CBS News ran a story this week about the departure of several individual health insurance carriers from the child-only individual market. The story highlights the situation of a family with a daughter who has been unable to get underwritten health insurance because of some early childhood brain procedures. They were hoping that the arrival of guaranteed issue health insurance for children today would mean that they could get a policy for their daughter, but apparently they wanted to get a child-only policy for her, and most of the major carriers in Colorado have pulled out of the child-only market.
The CBS story doesn’t go into much detail, but it implies that the family will not be able to get health insurance for their daughter because of the lack of availability of child-only policies.
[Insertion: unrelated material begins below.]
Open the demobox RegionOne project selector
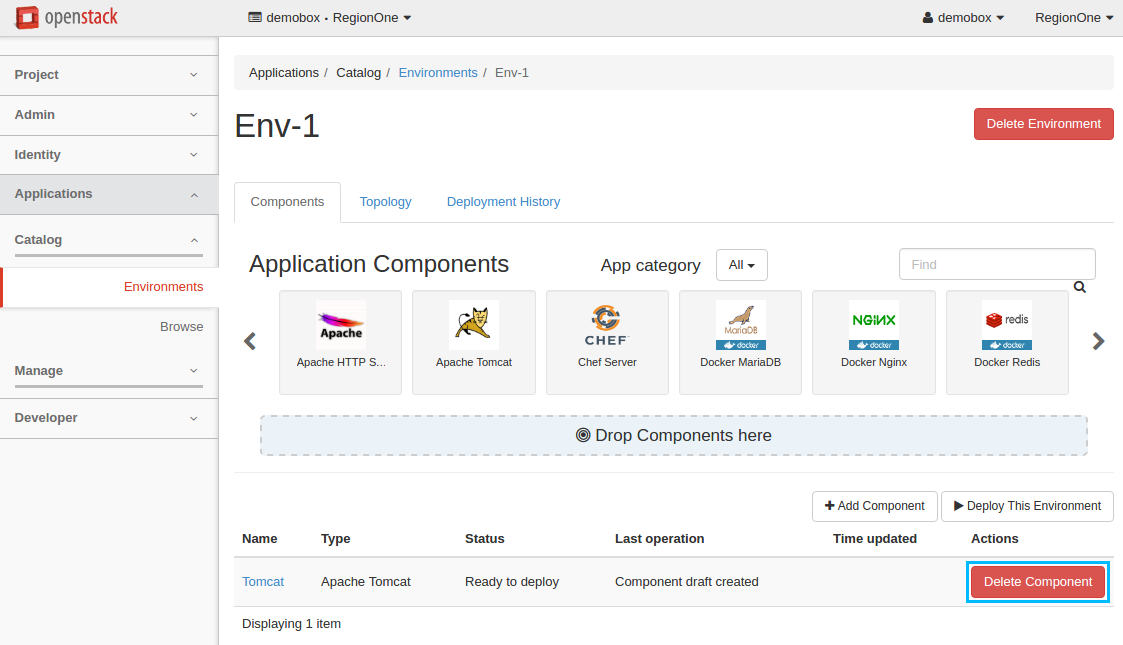 click(330, 18)
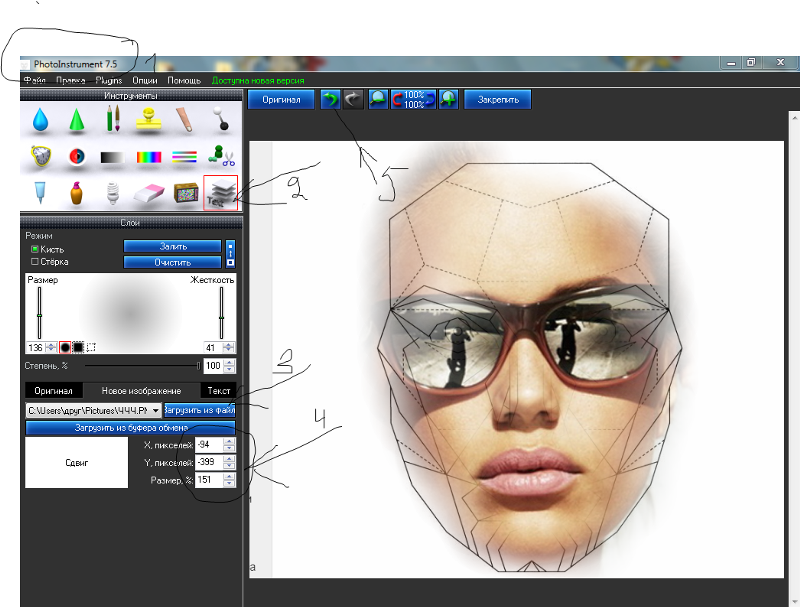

I don’t know anything more about the family than what was included in the CBS video. I don’t know their income or family size, but I do know that there are still, and have always been, options in Colorado for children who need health insurance – even those with pre-existing conditions.
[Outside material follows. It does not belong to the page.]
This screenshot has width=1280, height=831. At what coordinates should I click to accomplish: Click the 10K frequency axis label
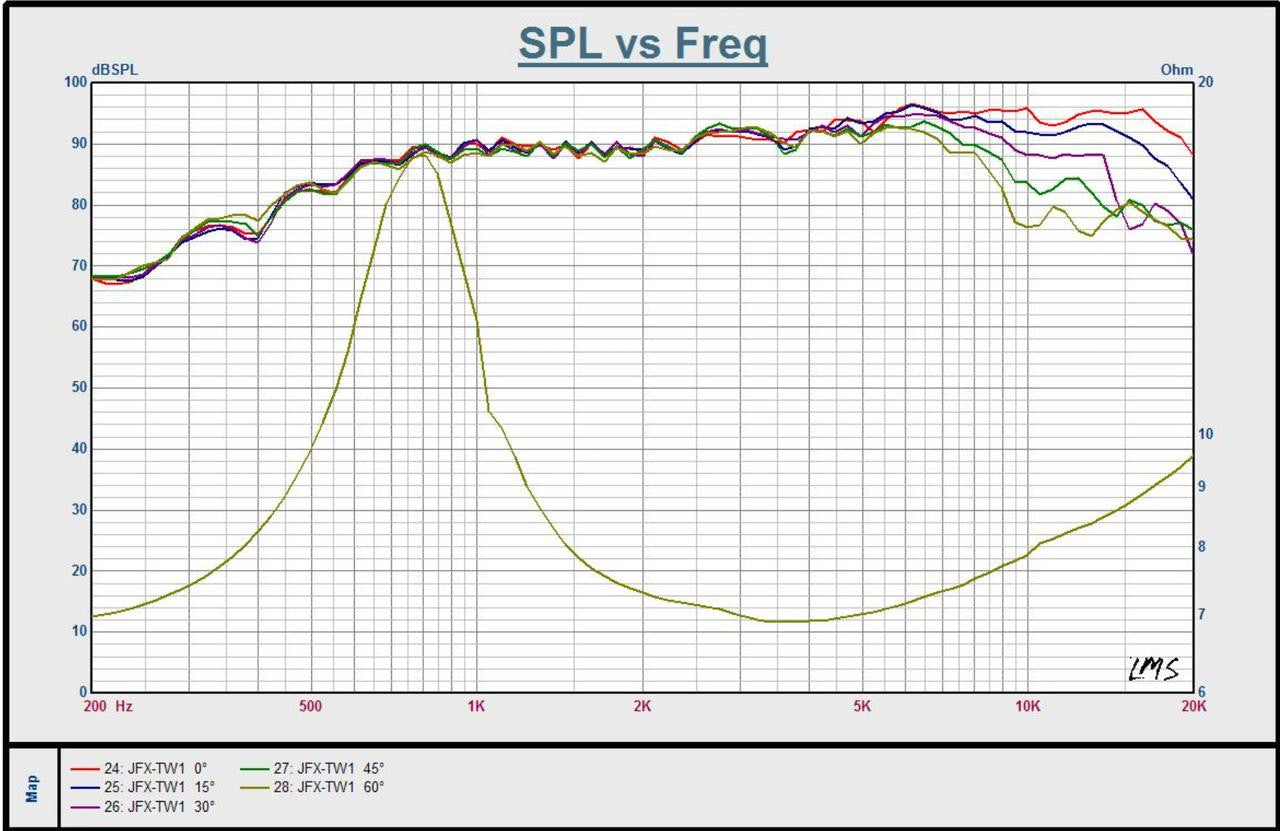click(x=1027, y=706)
The story seems to be saying that the family hasn’t had any options in the past:
“The family was filled with hope by this unqualified promise: (cut to clip of President Obama) No more discriminating against children with pre-existing conditions, those days are over.
(Cut to Toby Serrano – the father) When Health Reform passed, I saw a light at the end of the tunnel.”
Our healthcare system is very complicated, and the options for the Serrano’s may not be obvious to them. But in the past year, Mr. Serrano has explained his situation on major news outlets like the Denver Post, the Huffington Post, 9news, etc. He does actually have options for Maria:
Option #1 – Family Coverage
The most obvious answer is to have a parent apply for a policy along with the child. No carriers have left the family coverage market, and all carriers are required to accept children starting today, as long as they are applying for a policy that is currently being marketed. This means that while children can’t apply for child-only policies with carriers that are no longer selling them, they can apply as part of a family policy – which all carriers are still offering – and coverage is guaranteed issue (assuming at least one parent is approved for coverage). The vast majority of children who apply for individual health insurance do so as dependents on a parent’s policy. In the past, those children had to go through medical underwriting just like the parents, but that is no longer the case. This is a huge step forward, but it seems to have been lost in the noise about carriers leaving the child-only market.
Option #2 – Cover Colorado
I don’t know why the family CBS highlighted was specifically interested in a child-only policy for their daughter. But even if that’s what they prefer, Cover Colorado is – and has been for years – a good option for both children and adults who need guaranteed issue health insurance. For a child in the Denver area, a $1000 deductible policy with Cover Colorado is $200/month (with discounts based on family income that go as low as $143/month for families earning less than $40,000/year). For a $2000 deductible, the premium is $154/month (discounted premium as low as $110/month). If the major individual carriers were still offering child-only policies (now on a guaranteed issue basis) I cannot imagine a scenario in which private, for-profit carriers would be offering policies that were any less expensive than these rates from Cover Colorado.
Option #3 – CHP+
If families are unable to afford Cover Colorado, they may be able to qualify for Medicaid or Child Health Plan Plus. Children in a family of four can qualify for CHP+ if the family income is less than $55,128/year (and some expenses – alimony, child support, health insurance premiums, child care, elder care, medical expenses and dental expenses – can be subtracted from income before eligibility is determined). It would seem reasonable to expect that if a family of four is earning more than the $55,128 cut off, they could afford the premiums for Cover Colorado.
As I said, I have no knowledge of this particular family’s situation. But child-only policies have always been rare, and there is usually another option for those children to obtain coverage. They can be covered as a dependent on a parent’s policy (which can now include policies in the individual market), by Cover Colorado, or possibly by Medicaid or CHP+. Even situations like Thomas Wilkes, who was maxing out the lifetime caps, now has a solution because Healthcare Reform has removed lifetime maximums.
There is a long way to go, and this situation is frustrating. But if you ever hear anybody say they have no options to get their child covered in Colorado, please pass this information along. I hope Mr. Serrano signs Maria up for some health insurance immediately, whether it is on a family policy with him, Cover Colorado, or CHP+. We should not be hearing anymore stories about uninsured children simply because their parents aren’t aware of the options available.